10 Ways Nursing Students Can Handle Disagreements with Preceptors

This is a topic that deserves our attention at any stage of our careers, student as well as RN. The way nursing students learn to handle their challenges in school will shape and inform the course of their hopefully lengthy career.

  1. Do not jump to conclusions. 
    Learn to listen. This is a great opportunity for nursing students to learn to hear both sides. Then they can give their side of the story.
  2. Be prepared. 
    The worst thing you can do is not have all your facts when you have to attend a conference with your preceptor where your future may hang in the balance.
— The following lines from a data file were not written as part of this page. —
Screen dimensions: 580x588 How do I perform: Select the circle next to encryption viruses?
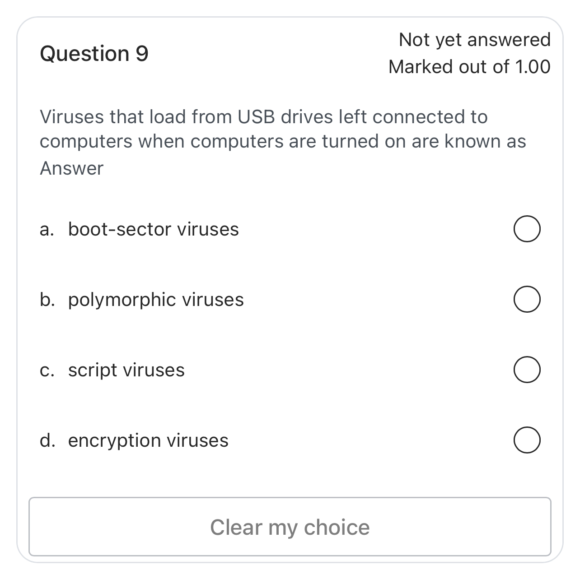[x=527, y=440]
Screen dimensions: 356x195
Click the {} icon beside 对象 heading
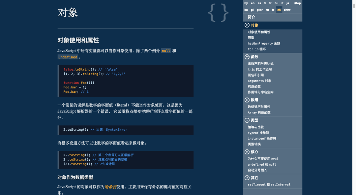[247, 25]
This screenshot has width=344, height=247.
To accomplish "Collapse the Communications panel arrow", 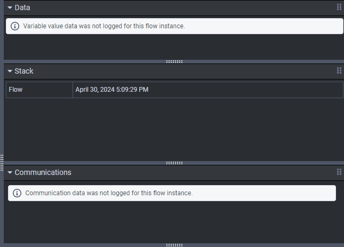I will tap(10, 172).
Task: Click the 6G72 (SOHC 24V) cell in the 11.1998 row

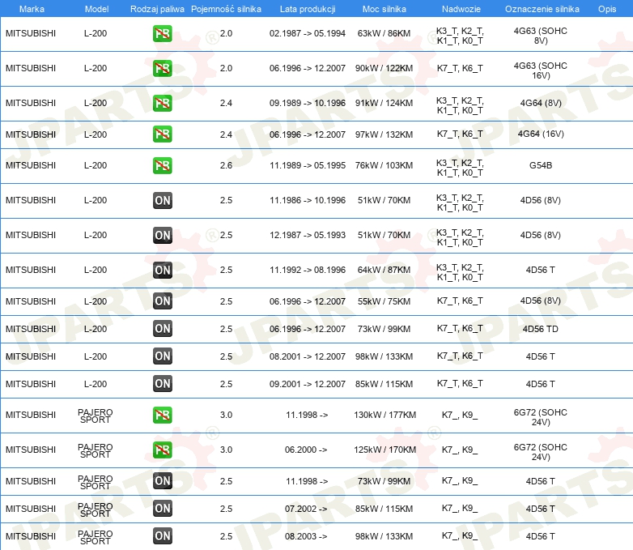Action: pyautogui.click(x=540, y=415)
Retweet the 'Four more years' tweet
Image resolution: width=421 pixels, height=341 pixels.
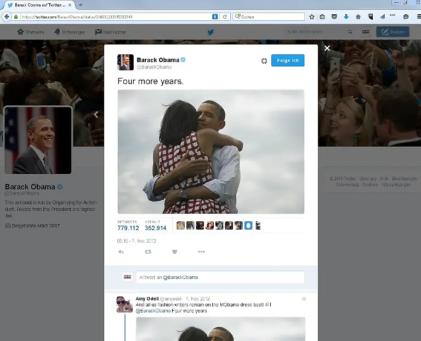(147, 252)
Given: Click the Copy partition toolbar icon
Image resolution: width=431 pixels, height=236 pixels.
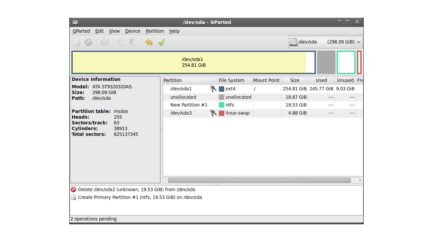Looking at the screenshot, I should point(121,42).
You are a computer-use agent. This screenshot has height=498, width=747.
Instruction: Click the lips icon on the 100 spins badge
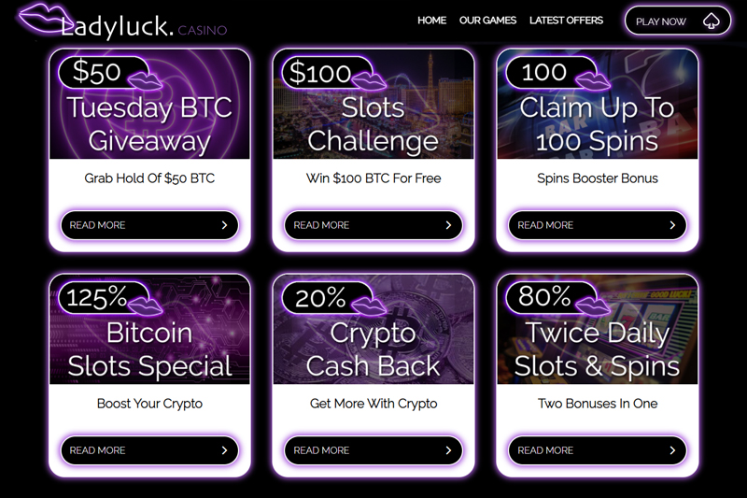point(593,81)
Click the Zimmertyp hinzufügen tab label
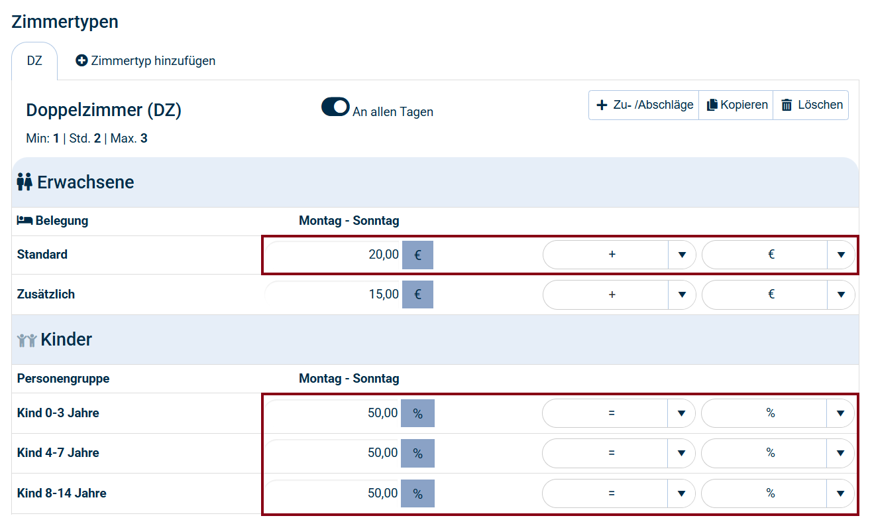 pos(153,61)
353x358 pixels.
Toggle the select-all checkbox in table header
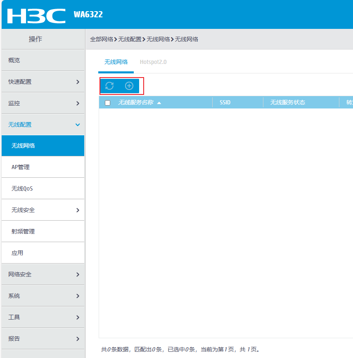[107, 102]
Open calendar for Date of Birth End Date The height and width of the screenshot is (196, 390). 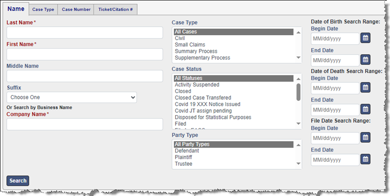click(365, 60)
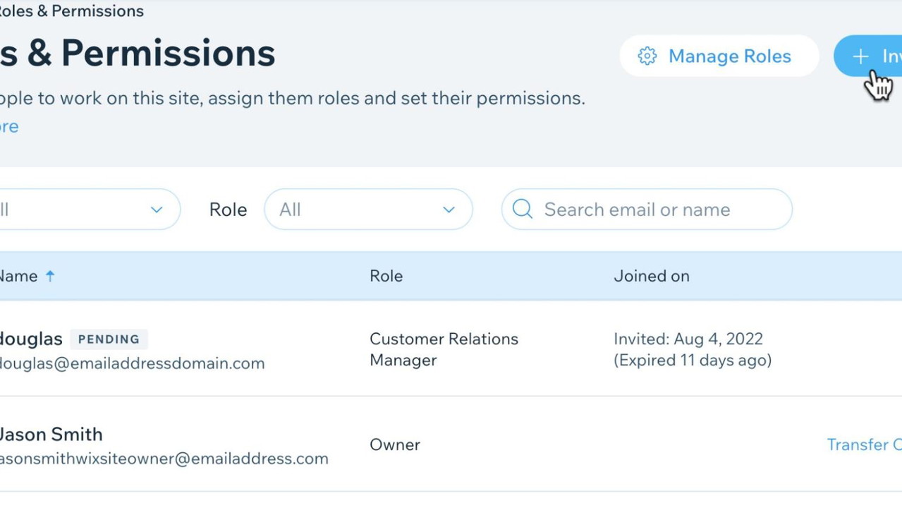Follow the Learn more link under the description
The image size is (902, 508).
coord(9,126)
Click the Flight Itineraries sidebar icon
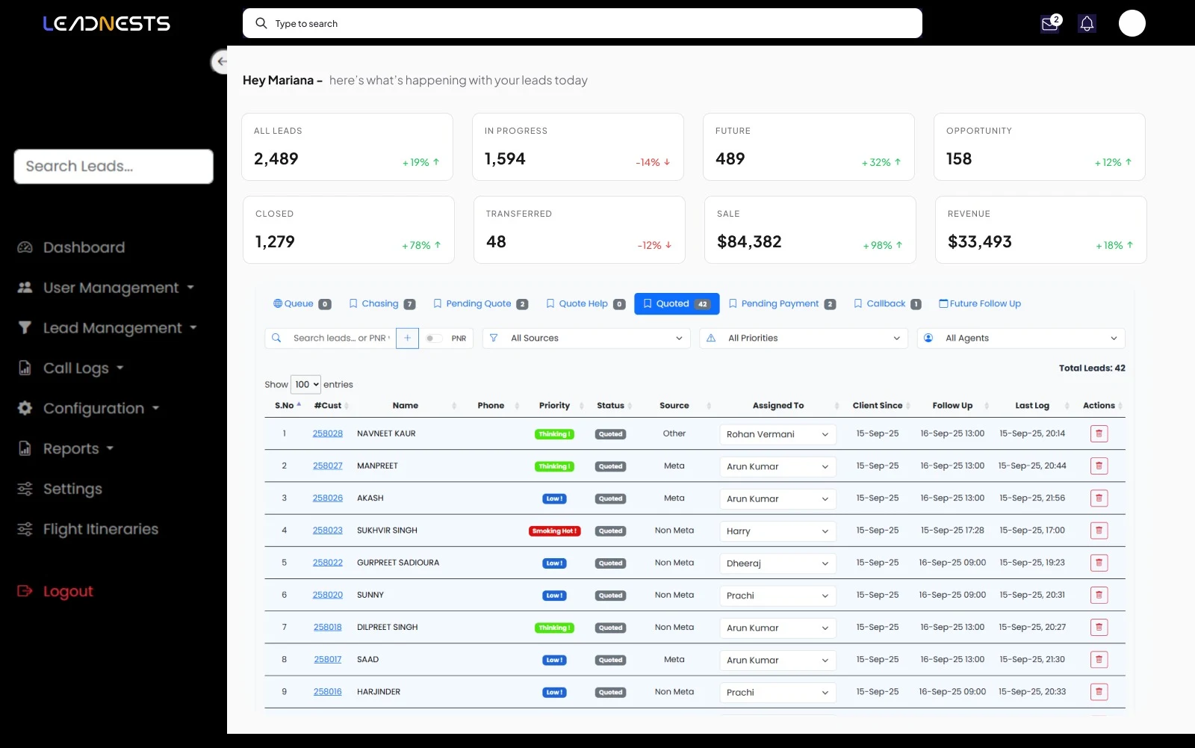Image resolution: width=1195 pixels, height=748 pixels. point(25,529)
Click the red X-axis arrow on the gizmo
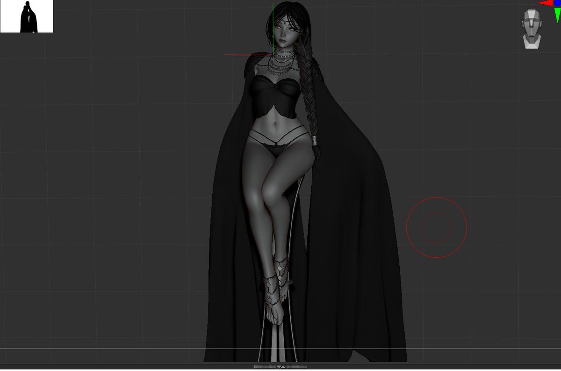 pyautogui.click(x=545, y=3)
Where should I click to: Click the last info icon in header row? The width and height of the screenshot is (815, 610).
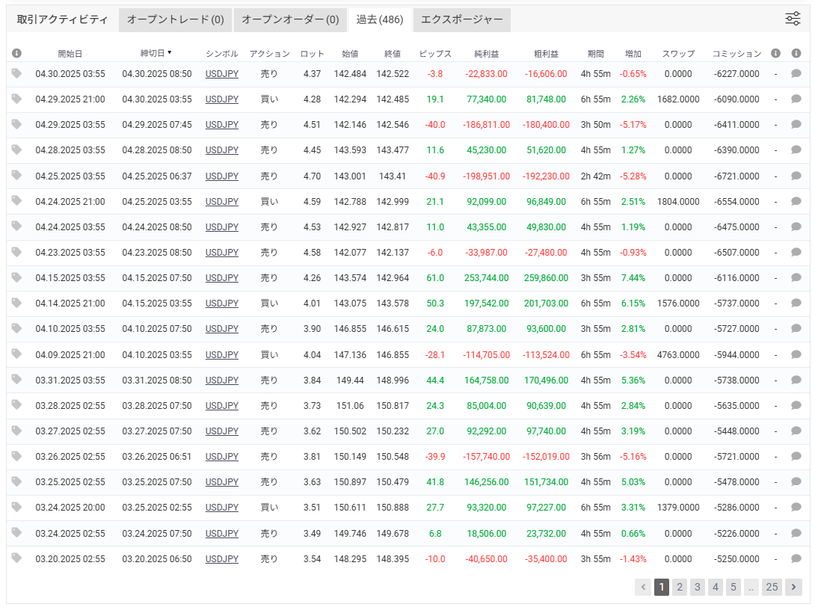point(796,53)
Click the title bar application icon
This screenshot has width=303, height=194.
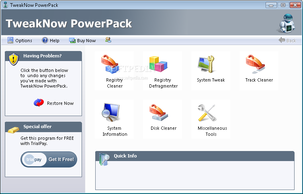click(x=5, y=5)

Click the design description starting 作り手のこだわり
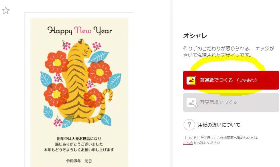229,52
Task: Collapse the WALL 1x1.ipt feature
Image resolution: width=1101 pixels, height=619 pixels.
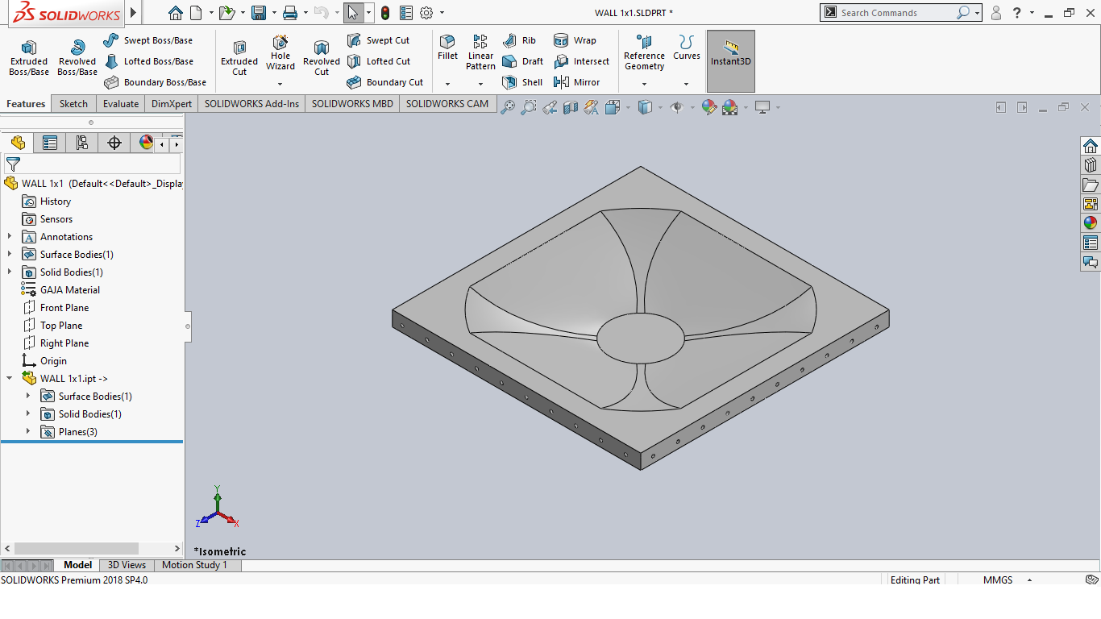Action: click(10, 379)
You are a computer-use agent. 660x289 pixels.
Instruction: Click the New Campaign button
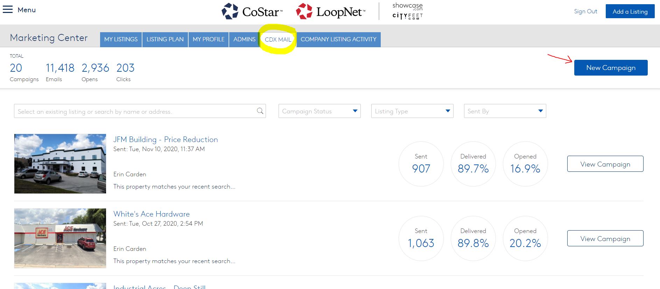[x=611, y=68]
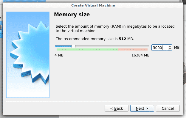The image size is (186, 118).
Task: Click the 4 MB minimum label
Action: [x=59, y=55]
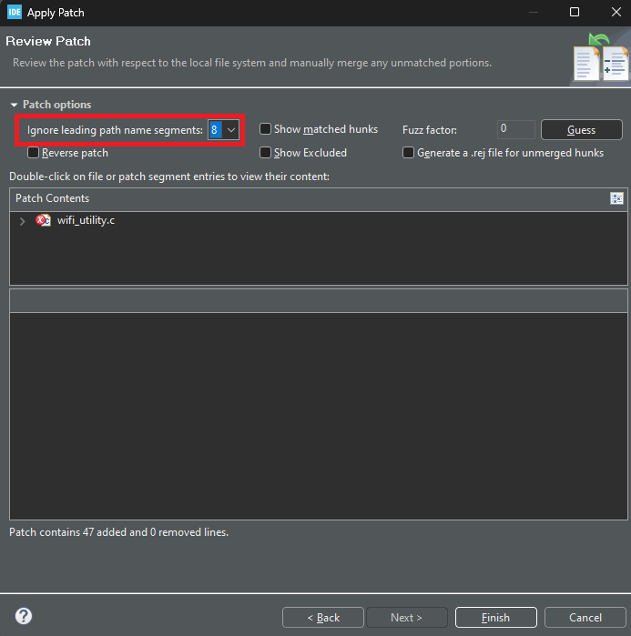The width and height of the screenshot is (631, 636).
Task: Enable Generate a .rej file checkbox
Action: click(x=408, y=153)
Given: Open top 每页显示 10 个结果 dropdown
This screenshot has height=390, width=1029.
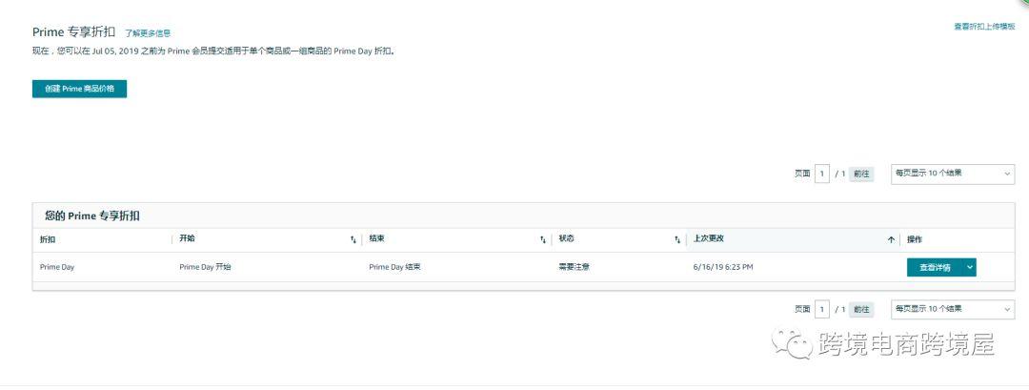Looking at the screenshot, I should point(953,174).
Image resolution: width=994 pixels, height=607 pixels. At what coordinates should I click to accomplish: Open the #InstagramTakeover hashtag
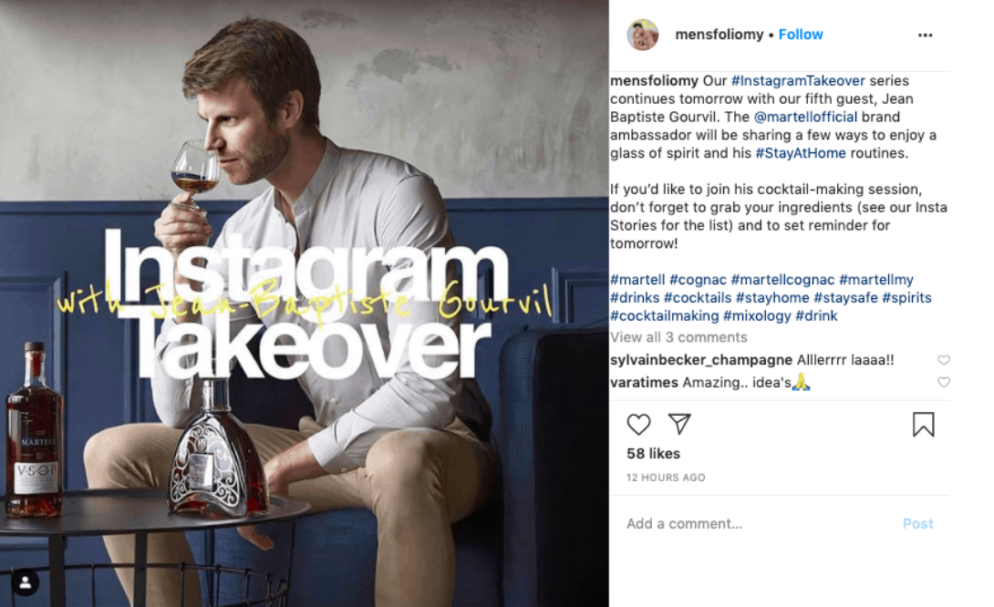[798, 80]
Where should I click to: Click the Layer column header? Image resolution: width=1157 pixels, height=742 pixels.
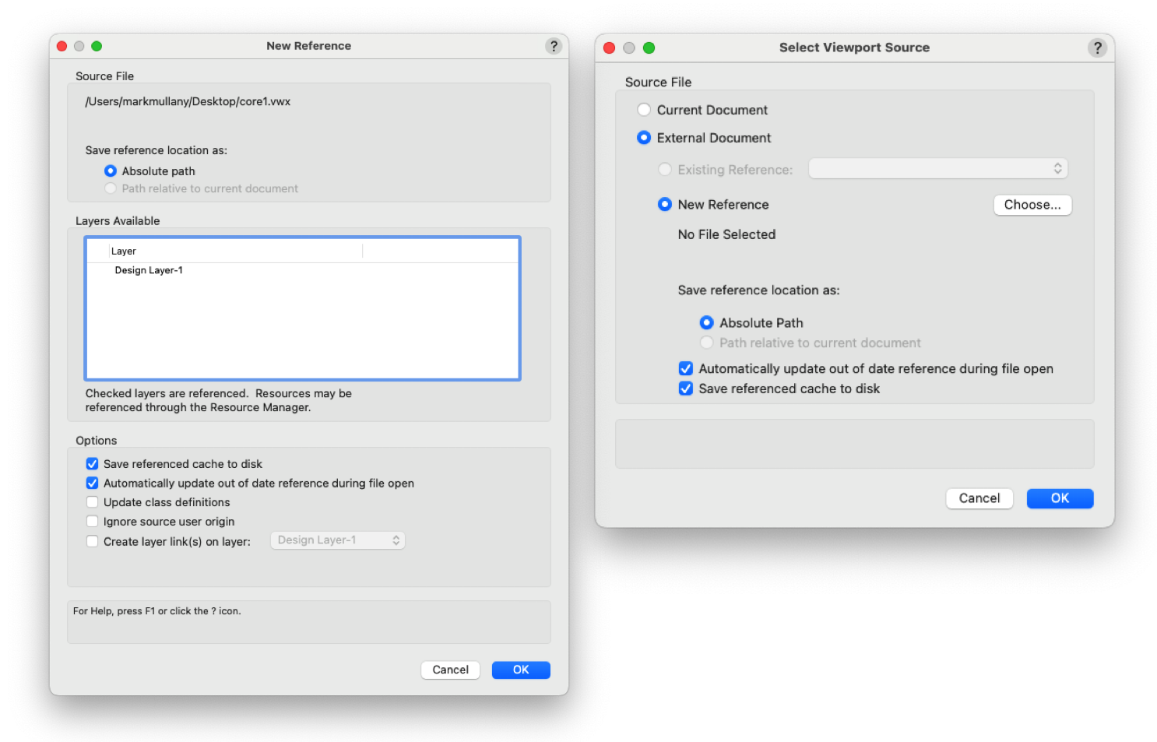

In the hospital setting, the administration would expect you to be prepared if you were giving a presentation or chairing a meeting, so this is great preparation for those roles.
  3. Keep your facts straight. 
    If this is a meeting where you have to defend yourself, get a chronology or timetable of events ready. In the blur of a frenetic shift, you might confuse the time that things were said or done. Sit down and try to reconstruct what happened when.
  4. You are not on trial. 
    Don’t blow a disagreement with a preceptor out of proportion. Unless you are being threatened with failure or worse expulsion from the nursing program, try to take things in your stride.
  5. Keep things confidential. 
    The old adage, loose lips sink ships, is appropriate here. You would not want something to get back to your preceptor regarding your feelings about her or him or the program before the meeting, which might prejudice them against you.
  6. Be realistic.
    You cannot always win every argument with a nursing school preceptor. Weigh the career that you want to have in the near future and what is at stake versus winning this one. Even if you are used to winning all the time. In life, you may have to learn to compromise.
  7. Learn from the experience.
    This might be the first of many disagreements you have with a preceptor or supervisor in your career or one of the few rare ones if you are lucky.
  8. Recover quickly from this setback.
    Necessity is the mother of invention. At this stage of your student career, you can’t afford to let this keep you from thriving. You can’t always agree with your preceptor.
  9. Consider yourself lucky.
    It’s better to have a failure when you’re in nursing school than when you are on the job. Also, you are one of the lucky ones who got into nursing school, after all.
  10. Finally, when all is said and done, don’t be saddled with regret.
    No one is perfect, and every day we are on this planet, we strive to become a better version of ourselves. You can always reinvent yourself as a nursing student who picked themselves up and kept trying. That is always better than quitting nursing school mid-stream.